When the Bank for International Settlements looked around the world, it found employment “recovering more slowly where pandemic-related fiscal support was larger”. Intriguingly, it also diagnosed an “apparent change in the attitude towards work and the way we think about work and the labour market”. In other words, people seem more keen to work in places where Covid-era unemployment was higher.

This is – and can only be – a theory. It’s impossible to prove an attitude or a mindset. But we do know that, in Britain, lockdowns soon gave way to a worker shortage crisis. But bizarrely, at the same time, worklessness in our great cities was comparable to the 2008 crash or 1992 recession. In Blackpool, official figures show 25 per cent on out-of-work benefits. In Middlesbrough, 22 per cent. In Liverpool, 20 per cent. With these cities teeming with jobs, the worklessness is an economic and social scandal.

It’s wrong to blame furlough, but it certainly is a contributing factor. The longer you stay out of work, the more reluctant you are to return to it: this is a basic fact of economic life. It helps explain why over-50s left the workforce in such numbers. But the real problem is one that started a year before furlough began: people saying they’re too sick to work. Five years ago, 2 million were in this category. Now, it’s 2.7 million. That’s the equivalent to losing the working-age population of Birmingham, our second city.

This is, quite simply, a calamity. No economy can prosper while casting aside the skills of so many millions. No other country has it quite so bad. If Britain’s post-Covid workforce had recovered at the speed of Germany’s, we’d have 1.3 million more in work now and the recent recession would not have happened. Keeping up with France would have meant 1.2 million more in work by now; with Japan 1.1 million.
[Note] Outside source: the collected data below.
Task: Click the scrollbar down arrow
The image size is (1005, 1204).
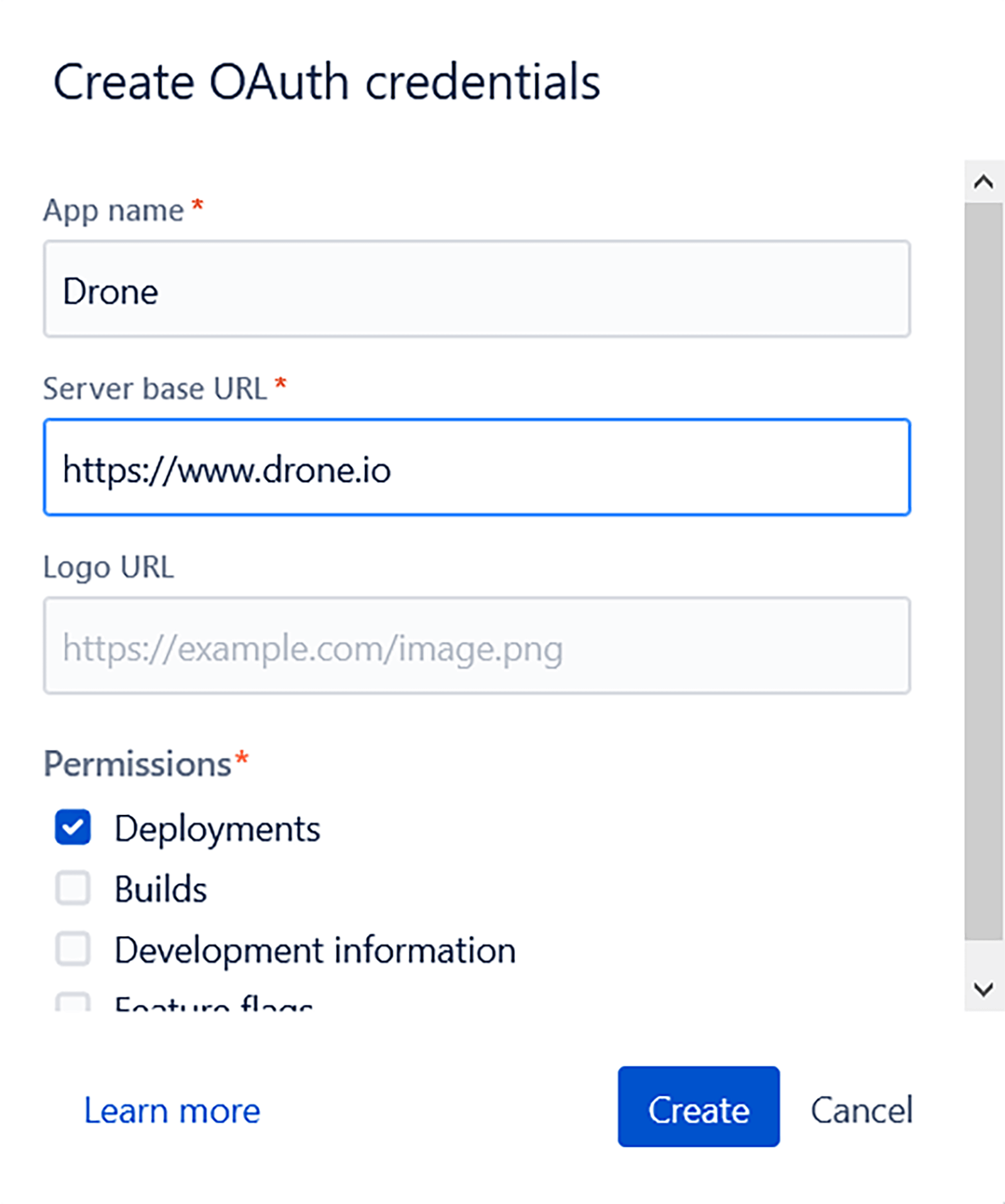Action: (981, 986)
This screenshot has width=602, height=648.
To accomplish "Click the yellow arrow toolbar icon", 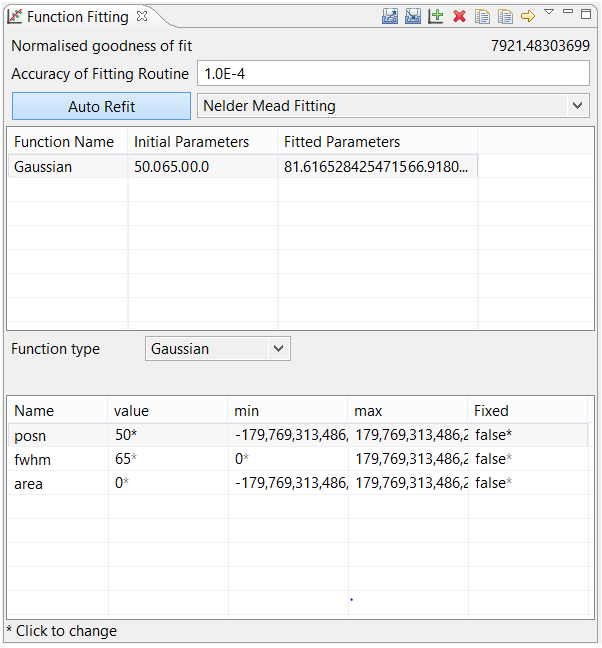I will pos(528,16).
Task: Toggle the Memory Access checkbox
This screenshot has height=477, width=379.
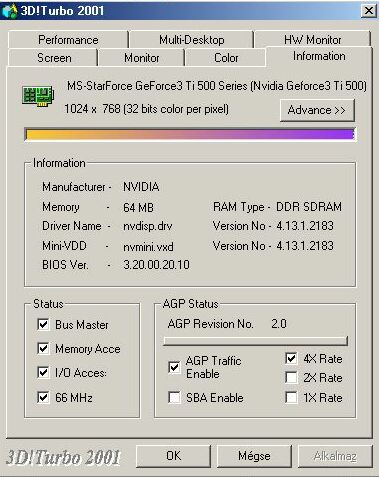Action: (x=43, y=349)
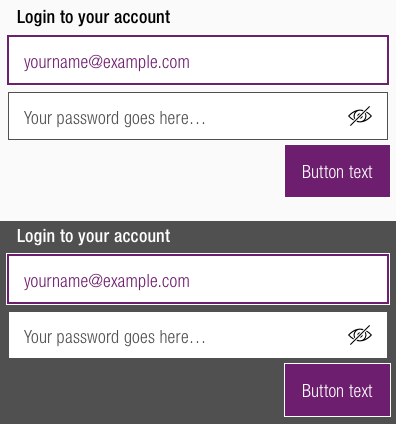
Task: Toggle password visibility eye icon in light form
Action: coord(360,116)
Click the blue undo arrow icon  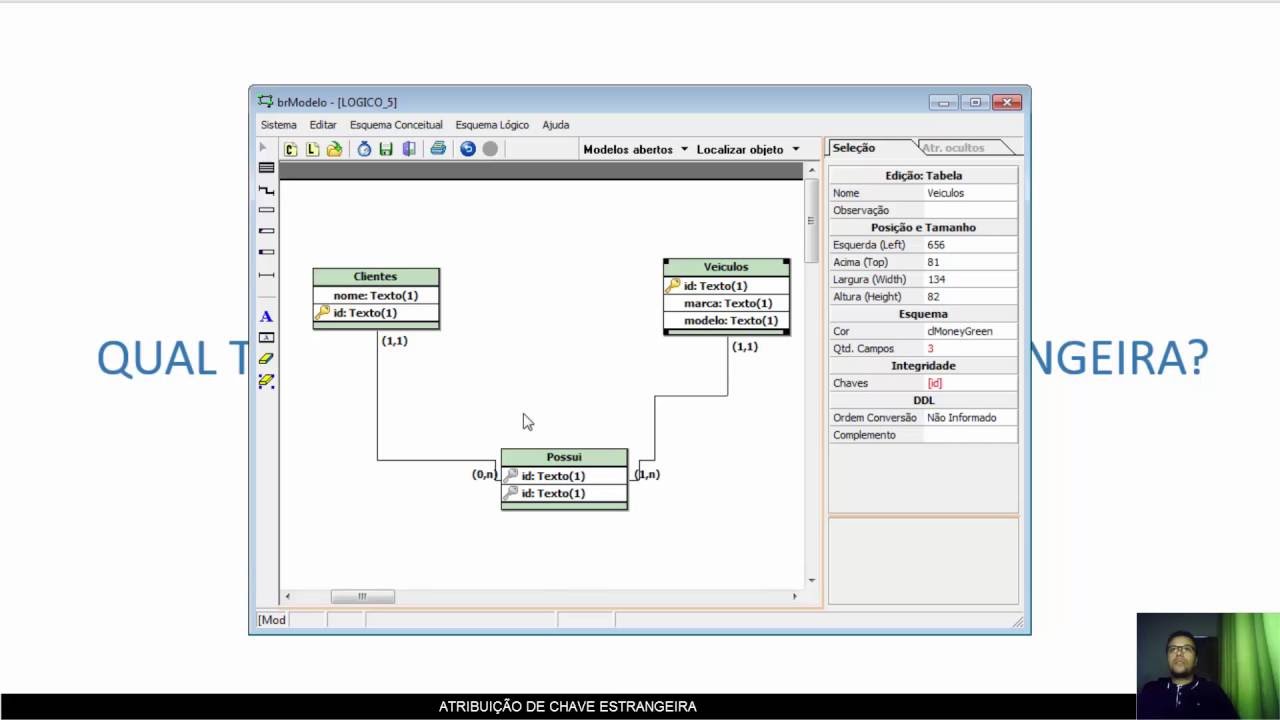tap(467, 149)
Sunak’s big mistake was thinking that, because the new Universal Credit system had moved record numbers into work, it could do so again. He didn’t see – no one did – that mental-health complaints had started to discombobulate the entire system. Mel Stride, the Work and Pensions Secretary, recently told this newspaper how it works (or doesn’t). “If they go to the doctor and say ‘I’m feeling rather down and bluesy’, the doctor will give them on average about seven minutes. And then on 94 per cent of occasions, they will be signed off as not fit to carry out any work whatsoever.”
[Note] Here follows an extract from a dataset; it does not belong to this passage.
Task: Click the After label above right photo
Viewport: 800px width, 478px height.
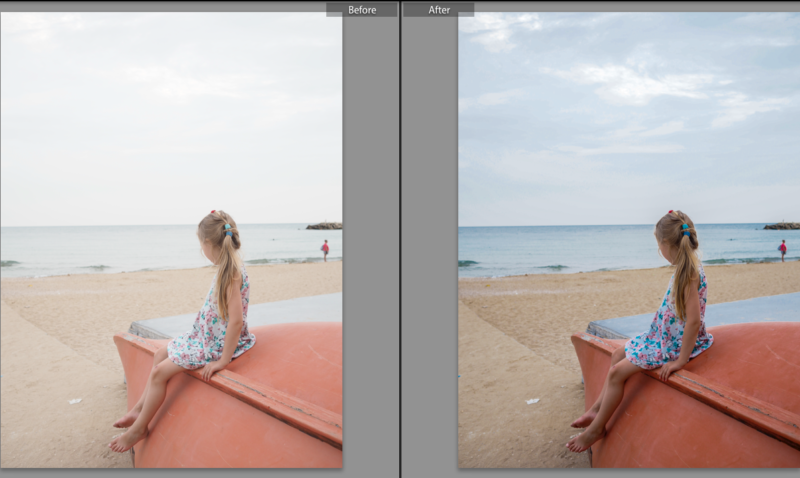Action: point(439,10)
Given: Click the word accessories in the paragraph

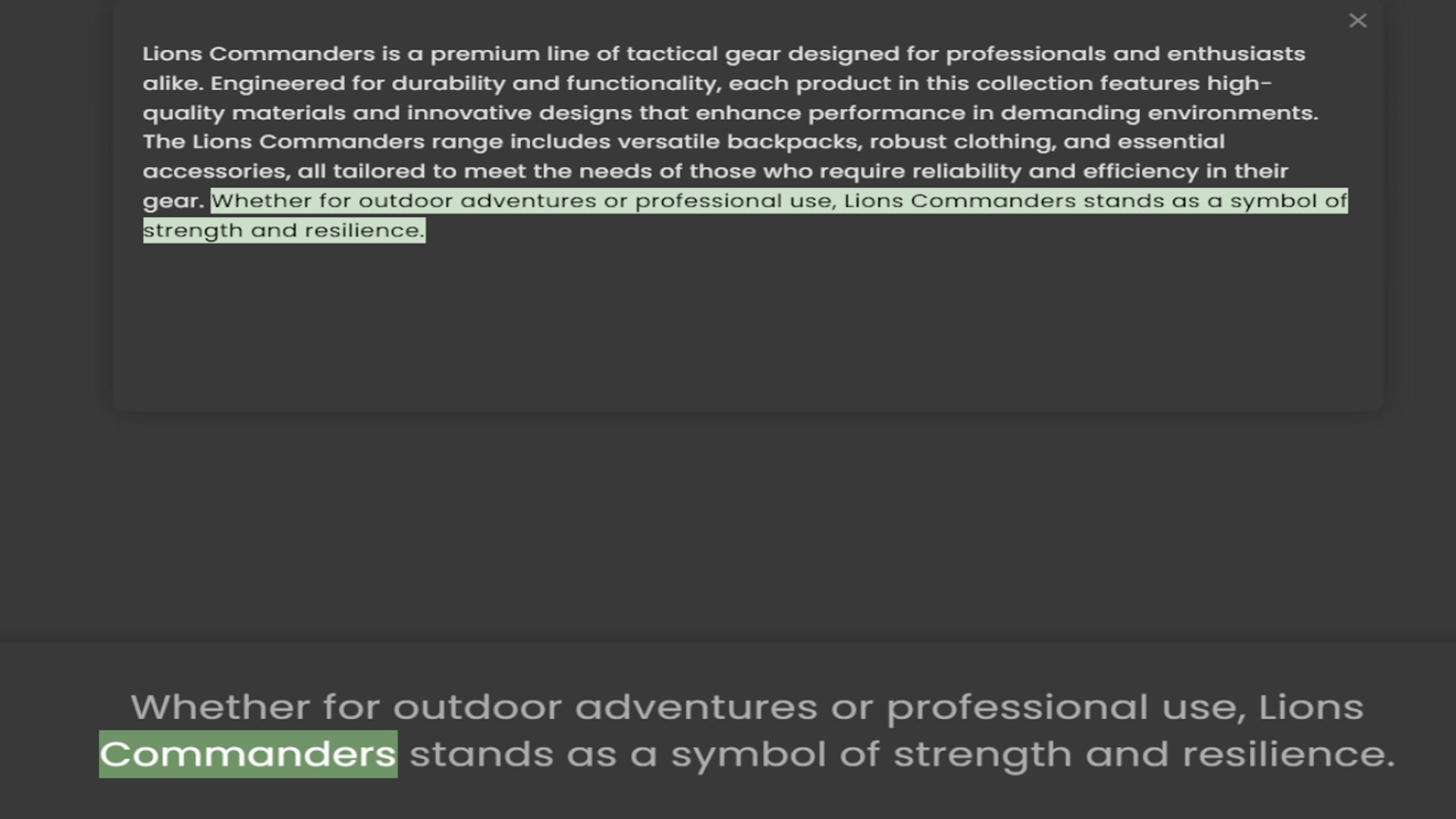Looking at the screenshot, I should pos(215,171).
The Prime Minister still tells friends that he will always be remembered for furlough, “for better or for worse”. The triumphalist Conservative Party adverts don’t reflect his own mixed feelings. 

It’s easy to see why party spinners are invoking the days when he was the toast of the nation – but he always saw that as illusory. “Let’s see how these polls look when they get the bill for all this,” he told aides back then. He was, as so often, right first time.